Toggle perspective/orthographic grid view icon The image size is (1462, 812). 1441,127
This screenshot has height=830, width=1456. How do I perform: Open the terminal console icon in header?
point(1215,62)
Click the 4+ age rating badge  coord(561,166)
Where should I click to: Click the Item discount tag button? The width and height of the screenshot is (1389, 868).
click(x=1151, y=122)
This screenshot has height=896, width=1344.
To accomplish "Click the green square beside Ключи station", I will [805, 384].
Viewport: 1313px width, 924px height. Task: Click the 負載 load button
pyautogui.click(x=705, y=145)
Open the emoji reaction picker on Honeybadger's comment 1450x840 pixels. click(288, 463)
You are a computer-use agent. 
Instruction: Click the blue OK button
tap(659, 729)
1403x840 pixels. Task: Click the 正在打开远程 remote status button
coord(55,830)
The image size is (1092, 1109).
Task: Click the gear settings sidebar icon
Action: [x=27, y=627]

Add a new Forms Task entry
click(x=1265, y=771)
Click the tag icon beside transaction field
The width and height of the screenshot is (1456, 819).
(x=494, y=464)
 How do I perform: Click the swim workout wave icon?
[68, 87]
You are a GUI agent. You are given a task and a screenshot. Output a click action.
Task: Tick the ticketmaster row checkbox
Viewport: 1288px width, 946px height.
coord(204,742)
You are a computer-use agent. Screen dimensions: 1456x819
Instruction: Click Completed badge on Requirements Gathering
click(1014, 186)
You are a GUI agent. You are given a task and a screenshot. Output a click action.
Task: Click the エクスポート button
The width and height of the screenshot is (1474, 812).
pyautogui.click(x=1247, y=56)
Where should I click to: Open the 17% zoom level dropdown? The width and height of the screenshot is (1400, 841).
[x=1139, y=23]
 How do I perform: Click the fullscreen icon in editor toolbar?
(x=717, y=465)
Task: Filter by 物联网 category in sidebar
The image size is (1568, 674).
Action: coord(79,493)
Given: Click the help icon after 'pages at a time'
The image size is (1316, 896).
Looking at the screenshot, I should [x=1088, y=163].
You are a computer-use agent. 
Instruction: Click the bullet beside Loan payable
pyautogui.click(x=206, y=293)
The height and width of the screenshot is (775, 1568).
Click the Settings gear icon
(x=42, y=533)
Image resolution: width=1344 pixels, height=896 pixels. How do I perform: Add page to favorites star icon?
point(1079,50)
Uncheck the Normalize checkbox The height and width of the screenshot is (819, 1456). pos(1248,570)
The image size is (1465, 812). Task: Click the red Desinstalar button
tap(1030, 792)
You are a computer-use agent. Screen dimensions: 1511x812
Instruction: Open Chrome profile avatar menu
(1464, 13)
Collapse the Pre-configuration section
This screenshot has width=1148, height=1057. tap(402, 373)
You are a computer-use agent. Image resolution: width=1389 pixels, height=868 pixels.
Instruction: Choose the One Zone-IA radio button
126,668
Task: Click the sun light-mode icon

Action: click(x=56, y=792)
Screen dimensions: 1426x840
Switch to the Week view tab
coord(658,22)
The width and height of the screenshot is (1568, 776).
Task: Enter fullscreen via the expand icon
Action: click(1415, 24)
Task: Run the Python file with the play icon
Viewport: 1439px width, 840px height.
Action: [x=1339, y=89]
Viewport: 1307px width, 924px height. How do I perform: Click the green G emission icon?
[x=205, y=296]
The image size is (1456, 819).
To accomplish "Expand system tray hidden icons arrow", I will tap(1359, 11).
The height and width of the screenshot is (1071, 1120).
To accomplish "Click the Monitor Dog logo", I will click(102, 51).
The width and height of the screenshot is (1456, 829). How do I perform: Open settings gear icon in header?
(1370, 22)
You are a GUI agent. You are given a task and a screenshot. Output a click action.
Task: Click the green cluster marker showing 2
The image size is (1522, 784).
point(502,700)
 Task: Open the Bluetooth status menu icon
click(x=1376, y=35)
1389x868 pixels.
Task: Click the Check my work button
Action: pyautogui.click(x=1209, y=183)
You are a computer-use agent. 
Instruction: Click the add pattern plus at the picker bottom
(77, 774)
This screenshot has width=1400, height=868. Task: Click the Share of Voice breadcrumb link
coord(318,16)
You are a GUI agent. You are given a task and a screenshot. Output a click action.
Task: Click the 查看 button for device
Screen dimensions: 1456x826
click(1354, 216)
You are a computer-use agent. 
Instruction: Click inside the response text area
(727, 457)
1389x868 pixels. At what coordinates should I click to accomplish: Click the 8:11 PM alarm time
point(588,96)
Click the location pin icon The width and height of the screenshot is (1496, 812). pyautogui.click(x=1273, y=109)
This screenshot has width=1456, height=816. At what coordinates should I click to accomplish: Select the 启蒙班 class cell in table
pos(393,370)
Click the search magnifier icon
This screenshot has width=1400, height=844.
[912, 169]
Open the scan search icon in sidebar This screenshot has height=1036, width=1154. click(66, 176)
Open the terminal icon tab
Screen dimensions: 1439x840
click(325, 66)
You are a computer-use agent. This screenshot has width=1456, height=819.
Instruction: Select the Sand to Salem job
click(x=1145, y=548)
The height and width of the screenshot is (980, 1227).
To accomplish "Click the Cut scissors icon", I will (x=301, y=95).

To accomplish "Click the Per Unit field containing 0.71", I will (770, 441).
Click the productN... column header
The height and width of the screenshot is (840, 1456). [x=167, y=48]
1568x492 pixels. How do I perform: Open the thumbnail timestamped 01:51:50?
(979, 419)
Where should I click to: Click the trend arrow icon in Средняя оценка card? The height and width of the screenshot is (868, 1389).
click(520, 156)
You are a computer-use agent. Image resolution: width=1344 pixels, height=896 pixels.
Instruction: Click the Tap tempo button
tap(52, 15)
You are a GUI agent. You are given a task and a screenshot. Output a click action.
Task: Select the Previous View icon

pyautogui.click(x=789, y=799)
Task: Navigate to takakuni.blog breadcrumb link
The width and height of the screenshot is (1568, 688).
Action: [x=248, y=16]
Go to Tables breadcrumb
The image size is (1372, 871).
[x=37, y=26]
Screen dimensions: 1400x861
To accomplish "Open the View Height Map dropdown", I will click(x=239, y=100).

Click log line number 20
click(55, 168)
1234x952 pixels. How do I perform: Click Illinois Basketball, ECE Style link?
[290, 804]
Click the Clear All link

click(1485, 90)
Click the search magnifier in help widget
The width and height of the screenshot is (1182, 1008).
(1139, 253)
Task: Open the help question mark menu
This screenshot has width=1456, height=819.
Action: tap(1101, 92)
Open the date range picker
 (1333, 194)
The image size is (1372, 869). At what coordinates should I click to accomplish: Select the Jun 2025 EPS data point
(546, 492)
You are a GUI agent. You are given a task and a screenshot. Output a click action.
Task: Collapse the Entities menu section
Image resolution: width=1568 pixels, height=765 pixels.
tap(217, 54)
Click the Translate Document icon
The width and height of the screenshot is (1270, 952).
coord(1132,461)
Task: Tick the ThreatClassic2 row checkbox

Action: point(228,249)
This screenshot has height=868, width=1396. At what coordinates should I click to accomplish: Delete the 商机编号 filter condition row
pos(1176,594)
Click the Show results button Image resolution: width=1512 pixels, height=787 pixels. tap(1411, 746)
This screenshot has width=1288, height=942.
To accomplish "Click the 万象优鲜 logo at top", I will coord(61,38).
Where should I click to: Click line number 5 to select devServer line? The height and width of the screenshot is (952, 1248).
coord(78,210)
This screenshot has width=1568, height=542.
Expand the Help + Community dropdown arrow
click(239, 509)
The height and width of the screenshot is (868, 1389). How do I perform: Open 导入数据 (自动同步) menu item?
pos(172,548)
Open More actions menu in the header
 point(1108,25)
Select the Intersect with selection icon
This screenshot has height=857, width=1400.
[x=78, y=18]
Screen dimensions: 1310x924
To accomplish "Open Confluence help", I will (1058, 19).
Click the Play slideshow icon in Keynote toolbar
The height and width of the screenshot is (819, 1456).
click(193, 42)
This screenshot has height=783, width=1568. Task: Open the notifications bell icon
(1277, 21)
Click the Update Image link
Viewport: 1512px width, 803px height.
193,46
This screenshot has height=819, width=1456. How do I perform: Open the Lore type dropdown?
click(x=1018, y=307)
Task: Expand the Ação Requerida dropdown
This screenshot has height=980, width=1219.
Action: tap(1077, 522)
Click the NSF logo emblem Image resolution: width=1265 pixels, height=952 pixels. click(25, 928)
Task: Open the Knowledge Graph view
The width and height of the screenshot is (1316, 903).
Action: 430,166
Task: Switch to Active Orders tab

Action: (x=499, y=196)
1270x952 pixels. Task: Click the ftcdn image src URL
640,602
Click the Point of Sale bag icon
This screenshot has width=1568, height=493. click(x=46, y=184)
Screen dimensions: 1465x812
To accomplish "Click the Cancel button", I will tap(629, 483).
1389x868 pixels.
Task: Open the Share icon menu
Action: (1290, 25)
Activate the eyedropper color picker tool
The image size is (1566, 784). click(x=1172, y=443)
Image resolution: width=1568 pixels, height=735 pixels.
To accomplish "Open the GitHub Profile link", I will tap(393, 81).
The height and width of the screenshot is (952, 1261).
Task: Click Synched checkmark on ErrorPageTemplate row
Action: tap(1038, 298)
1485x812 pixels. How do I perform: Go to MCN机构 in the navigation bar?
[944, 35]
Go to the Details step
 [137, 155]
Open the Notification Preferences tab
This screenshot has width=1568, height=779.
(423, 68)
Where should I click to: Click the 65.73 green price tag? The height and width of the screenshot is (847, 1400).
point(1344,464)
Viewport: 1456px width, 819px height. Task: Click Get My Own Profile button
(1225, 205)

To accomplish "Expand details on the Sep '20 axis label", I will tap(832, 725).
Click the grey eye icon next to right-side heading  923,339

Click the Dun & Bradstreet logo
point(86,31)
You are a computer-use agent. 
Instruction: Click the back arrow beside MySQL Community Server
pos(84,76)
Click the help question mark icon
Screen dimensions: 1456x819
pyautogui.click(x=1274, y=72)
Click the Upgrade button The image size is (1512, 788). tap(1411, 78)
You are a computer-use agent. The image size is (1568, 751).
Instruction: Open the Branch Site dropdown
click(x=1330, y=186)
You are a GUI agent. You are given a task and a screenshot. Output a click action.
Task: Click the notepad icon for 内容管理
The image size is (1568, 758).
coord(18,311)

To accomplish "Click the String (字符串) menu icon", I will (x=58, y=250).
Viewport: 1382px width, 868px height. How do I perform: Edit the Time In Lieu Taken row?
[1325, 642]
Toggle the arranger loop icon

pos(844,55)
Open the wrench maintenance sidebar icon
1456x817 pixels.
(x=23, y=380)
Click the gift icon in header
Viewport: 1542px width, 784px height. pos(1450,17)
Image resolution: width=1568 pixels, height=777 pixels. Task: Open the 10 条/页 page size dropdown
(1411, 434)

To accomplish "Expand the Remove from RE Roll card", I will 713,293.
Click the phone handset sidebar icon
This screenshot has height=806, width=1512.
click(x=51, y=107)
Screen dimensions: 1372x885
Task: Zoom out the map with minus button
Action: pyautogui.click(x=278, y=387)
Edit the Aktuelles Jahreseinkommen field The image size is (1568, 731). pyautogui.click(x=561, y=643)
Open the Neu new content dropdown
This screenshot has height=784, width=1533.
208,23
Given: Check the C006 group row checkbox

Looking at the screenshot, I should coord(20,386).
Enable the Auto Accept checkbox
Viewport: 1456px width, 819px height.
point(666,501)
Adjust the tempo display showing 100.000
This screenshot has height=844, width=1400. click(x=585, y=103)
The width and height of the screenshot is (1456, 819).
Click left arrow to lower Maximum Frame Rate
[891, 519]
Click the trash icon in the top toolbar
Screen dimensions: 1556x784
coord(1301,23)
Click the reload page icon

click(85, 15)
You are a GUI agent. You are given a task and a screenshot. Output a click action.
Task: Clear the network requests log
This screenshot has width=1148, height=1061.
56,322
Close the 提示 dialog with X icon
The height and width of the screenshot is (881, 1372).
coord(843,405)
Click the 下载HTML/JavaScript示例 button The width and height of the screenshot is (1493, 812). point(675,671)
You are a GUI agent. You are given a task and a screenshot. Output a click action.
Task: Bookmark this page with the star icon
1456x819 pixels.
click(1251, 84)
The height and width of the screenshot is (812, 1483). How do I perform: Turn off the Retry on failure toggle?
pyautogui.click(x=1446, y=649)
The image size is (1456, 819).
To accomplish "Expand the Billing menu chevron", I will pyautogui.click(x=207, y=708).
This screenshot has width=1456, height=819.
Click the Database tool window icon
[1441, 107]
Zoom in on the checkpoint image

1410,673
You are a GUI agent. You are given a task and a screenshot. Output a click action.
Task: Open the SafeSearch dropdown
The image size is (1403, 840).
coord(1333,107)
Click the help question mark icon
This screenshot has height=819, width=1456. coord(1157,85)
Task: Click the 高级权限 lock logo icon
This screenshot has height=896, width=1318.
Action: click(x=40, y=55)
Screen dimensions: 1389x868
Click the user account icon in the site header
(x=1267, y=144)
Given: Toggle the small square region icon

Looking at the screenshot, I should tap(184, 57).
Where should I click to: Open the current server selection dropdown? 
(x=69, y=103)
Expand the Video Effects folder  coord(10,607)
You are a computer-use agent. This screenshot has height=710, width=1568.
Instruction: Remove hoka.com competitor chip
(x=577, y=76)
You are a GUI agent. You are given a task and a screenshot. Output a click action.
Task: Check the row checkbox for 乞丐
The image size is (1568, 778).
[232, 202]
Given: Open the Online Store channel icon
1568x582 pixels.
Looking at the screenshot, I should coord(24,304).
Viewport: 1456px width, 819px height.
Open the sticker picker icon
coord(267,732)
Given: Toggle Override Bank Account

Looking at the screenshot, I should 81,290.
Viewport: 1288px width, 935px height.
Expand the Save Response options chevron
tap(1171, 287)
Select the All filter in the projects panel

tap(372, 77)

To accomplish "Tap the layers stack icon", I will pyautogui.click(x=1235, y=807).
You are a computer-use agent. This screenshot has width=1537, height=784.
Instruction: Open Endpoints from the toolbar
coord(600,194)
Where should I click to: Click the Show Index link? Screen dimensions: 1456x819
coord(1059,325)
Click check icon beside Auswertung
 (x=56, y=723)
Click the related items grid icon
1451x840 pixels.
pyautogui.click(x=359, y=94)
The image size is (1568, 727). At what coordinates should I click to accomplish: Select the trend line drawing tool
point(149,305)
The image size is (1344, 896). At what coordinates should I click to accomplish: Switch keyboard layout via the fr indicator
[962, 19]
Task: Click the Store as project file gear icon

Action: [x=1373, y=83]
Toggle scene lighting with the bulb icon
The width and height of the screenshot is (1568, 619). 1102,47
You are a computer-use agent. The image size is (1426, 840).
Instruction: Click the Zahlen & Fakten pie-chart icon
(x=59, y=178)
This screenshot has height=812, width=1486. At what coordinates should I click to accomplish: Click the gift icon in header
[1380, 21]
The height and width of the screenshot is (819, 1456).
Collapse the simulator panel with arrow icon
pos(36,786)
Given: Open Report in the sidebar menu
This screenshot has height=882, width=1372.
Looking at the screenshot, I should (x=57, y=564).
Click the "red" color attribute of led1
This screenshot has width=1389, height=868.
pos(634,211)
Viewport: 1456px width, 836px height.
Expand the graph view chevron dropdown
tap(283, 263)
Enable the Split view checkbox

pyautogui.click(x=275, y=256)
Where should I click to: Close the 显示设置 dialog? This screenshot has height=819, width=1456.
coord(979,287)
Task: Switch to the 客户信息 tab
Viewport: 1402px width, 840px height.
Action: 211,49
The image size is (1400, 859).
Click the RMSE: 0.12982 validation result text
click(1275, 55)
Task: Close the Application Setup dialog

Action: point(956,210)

________________________________________

> [Your objective]:
Would you print exactly, and only, the lines of the data above from the line with "This screenshot has height=868, width=1396." through the line with "This screenshot has width=1288, height=942.", inclusive?

> [Your response]:
This screenshot has height=868, width=1396. At what coordinates should I click to accomplish: Delete the 商机编号 filter condition row
pos(1176,594)
Click the Show results button Image resolution: width=1512 pixels, height=787 pixels. tap(1411, 746)
This screenshot has width=1288, height=942.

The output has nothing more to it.